Die Bioökonomie läutet einen gesellschaftlichen Paradigmenwechsel ein: Statt wie bisher auf fossilen Ressourcen soll die Wirtschaft künftig auf nachwachsenden Rohstoffen sowie der Entwicklung neuer Technologien basieren, um den stetig wachsenden Energie- und Rohstoffbedarf abzudecken und gleichzeitig Umwelt und Biodiversität zu schützen.

  • Einreichungsfrist 01. November 2013

Das Forschungsprogramm Bioökonomie Baden-Württemberg unterstützt die baden-württembergischen Forschungseinrichtungen dabei, sich im Bereich der Bioökonomie entsprechend ihrer Expertise zu positionieren. Wesentliche Zielsetzung ist, die entsprechenden Akteure besser zu vernetzen und sichtbar zu machen. Es sollten möglichst viele der in Baden-Württemberg bereits vorhandenen Forschungskompetenzen und Disziplinen unter einem thematischen Dach vereint und zudem Forschungsfelder mit unterschiedlicher zeitlicher Dimension (rasche Umsetzung und Nachhaltigkeit) einbezogen werden.

Das Programm leistet damit einen wesentlichen Beitrag zur Nachhaltigkeitsstrategie der Landesregierung Baden-Württembergs. Im Zeitraum von 2014 bis 2019 wird das Ministerium für Wissenschaft, Forschung und Kunst (MWK) dafür rund 12 Mio. Euro aus der Offensive Biotechnologie der Baden-Württemberg Stiftung investieren.
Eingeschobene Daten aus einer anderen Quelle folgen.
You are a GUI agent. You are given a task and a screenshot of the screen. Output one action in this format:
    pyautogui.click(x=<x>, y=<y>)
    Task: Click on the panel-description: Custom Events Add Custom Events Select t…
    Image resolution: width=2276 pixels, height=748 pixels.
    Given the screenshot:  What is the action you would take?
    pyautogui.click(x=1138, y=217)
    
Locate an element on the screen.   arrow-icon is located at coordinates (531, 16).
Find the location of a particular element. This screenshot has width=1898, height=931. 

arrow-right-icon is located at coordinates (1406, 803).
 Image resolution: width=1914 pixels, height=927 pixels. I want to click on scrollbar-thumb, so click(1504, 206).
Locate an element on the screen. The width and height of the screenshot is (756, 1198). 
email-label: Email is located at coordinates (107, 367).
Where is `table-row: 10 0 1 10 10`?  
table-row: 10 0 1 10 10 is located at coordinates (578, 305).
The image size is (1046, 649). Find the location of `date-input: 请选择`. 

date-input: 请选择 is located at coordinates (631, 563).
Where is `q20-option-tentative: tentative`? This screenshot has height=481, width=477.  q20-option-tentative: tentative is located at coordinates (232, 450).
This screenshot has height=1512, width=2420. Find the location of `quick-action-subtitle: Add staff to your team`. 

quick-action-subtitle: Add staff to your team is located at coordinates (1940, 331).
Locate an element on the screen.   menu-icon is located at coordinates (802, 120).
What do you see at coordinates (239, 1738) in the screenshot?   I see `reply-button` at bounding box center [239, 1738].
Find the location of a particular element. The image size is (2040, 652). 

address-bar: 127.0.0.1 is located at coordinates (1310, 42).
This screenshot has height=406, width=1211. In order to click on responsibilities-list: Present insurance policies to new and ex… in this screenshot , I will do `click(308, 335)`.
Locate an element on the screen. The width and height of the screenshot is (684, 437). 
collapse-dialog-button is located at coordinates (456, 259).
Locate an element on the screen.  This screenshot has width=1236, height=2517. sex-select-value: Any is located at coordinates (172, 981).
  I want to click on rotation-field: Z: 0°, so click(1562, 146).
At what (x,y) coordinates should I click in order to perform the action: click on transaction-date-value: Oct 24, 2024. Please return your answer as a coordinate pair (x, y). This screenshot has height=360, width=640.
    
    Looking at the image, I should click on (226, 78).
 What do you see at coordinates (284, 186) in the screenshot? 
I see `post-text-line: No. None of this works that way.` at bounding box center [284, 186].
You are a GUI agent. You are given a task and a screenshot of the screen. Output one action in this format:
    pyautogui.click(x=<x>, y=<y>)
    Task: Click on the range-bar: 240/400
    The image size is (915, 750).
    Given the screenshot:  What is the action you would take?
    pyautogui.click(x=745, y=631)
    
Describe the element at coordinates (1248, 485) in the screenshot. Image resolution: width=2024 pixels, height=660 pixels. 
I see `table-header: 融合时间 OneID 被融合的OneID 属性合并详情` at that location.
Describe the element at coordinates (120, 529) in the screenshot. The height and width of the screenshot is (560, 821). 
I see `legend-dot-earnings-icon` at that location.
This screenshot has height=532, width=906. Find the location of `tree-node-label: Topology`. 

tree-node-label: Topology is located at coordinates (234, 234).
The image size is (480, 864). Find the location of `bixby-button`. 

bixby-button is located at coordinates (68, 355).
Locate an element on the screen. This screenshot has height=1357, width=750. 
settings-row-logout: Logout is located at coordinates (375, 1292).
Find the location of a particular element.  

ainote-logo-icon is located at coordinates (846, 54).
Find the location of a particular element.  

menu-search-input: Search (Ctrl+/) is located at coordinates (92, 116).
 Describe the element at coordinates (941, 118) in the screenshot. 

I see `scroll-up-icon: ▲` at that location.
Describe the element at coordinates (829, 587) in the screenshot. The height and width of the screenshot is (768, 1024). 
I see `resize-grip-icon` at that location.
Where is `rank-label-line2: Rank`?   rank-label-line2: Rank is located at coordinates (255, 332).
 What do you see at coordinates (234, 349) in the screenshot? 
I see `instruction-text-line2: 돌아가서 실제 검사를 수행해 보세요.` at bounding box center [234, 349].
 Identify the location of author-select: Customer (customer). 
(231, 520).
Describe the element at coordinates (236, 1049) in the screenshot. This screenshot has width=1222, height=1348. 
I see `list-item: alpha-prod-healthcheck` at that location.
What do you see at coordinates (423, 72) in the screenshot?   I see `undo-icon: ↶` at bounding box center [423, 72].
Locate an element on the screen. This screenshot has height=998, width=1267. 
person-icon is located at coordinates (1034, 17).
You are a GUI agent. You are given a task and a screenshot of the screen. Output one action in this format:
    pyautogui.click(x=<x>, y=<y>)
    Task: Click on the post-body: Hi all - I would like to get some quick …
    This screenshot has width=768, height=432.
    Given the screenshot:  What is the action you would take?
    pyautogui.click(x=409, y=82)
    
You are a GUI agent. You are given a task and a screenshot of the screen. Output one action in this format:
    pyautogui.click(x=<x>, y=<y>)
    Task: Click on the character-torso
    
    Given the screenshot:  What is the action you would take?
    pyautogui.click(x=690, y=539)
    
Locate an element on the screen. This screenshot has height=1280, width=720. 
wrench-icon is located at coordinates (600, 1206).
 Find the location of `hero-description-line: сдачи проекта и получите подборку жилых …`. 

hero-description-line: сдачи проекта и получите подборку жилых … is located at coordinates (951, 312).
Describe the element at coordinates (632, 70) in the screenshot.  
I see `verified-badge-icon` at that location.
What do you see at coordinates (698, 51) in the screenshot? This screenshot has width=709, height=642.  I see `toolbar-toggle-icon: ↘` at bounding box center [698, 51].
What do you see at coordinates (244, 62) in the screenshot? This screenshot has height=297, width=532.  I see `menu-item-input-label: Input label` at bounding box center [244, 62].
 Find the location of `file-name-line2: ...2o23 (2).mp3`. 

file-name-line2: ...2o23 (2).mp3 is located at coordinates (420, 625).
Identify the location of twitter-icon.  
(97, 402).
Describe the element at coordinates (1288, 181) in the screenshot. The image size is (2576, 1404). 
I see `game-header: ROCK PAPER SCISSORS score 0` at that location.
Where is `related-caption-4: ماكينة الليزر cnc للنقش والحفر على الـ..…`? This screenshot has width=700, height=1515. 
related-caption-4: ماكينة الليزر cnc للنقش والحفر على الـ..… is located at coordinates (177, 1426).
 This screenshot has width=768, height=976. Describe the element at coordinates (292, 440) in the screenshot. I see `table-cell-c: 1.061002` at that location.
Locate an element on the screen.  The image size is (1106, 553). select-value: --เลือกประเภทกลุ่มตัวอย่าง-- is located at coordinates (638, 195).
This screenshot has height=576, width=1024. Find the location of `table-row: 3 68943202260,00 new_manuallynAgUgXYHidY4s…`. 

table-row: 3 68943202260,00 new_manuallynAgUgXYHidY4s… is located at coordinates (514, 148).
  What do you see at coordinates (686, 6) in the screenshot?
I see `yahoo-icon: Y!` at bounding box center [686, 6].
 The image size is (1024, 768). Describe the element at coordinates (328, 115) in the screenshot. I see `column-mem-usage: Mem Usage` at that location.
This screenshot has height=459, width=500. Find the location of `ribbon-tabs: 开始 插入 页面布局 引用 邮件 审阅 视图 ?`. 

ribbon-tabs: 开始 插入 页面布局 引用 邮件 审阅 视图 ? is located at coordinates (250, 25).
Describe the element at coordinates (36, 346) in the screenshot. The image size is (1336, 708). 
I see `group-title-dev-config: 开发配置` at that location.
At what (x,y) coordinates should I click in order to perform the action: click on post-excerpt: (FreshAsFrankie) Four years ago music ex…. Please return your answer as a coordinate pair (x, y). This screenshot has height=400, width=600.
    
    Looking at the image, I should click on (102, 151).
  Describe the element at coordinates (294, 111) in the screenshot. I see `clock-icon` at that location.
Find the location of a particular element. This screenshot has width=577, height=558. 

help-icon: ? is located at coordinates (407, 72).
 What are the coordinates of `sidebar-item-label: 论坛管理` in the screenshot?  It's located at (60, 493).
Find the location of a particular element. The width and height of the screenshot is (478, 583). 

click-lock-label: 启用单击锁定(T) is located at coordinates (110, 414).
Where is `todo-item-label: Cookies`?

Grundlage des Programms sind die Empfehlungen des vom MWK berufenen Strategiekreises Bioökonomie, die durch die Finanzierung von Forschungsprojekten in drei relevanten Themenfeldern  und drei flankierenden strukturellen Maßnahmen umgesetzt werden sollen.

Inhaltliche Forschungsfelder sind:

  • Nachhaltige Wertschöpfungsketten für Biogas
  • Ganzheitliche Nutzung von lignocellulosehaltiger Biomasse
  • Integrierte Nutzung von Mikroalgen

Strategische Ziele sind:

  • die Etablierung eines Kompetenznetzes „Modellierung der Bioökonomie Baden-Württemberg“
  • ein Graduiertenprogramm „Bioökonomie in Baden-Württemberg – Erforschung innovativer Wertschöpfungsketten“
  • die Entwicklung eines Konzeptes zur gemeinsamen Nutzung bereits vorhandener und neu zu etablierender Infrastruktur

Die Einreichungsfrist für die erste Förderrunde endete am 1. November 2013.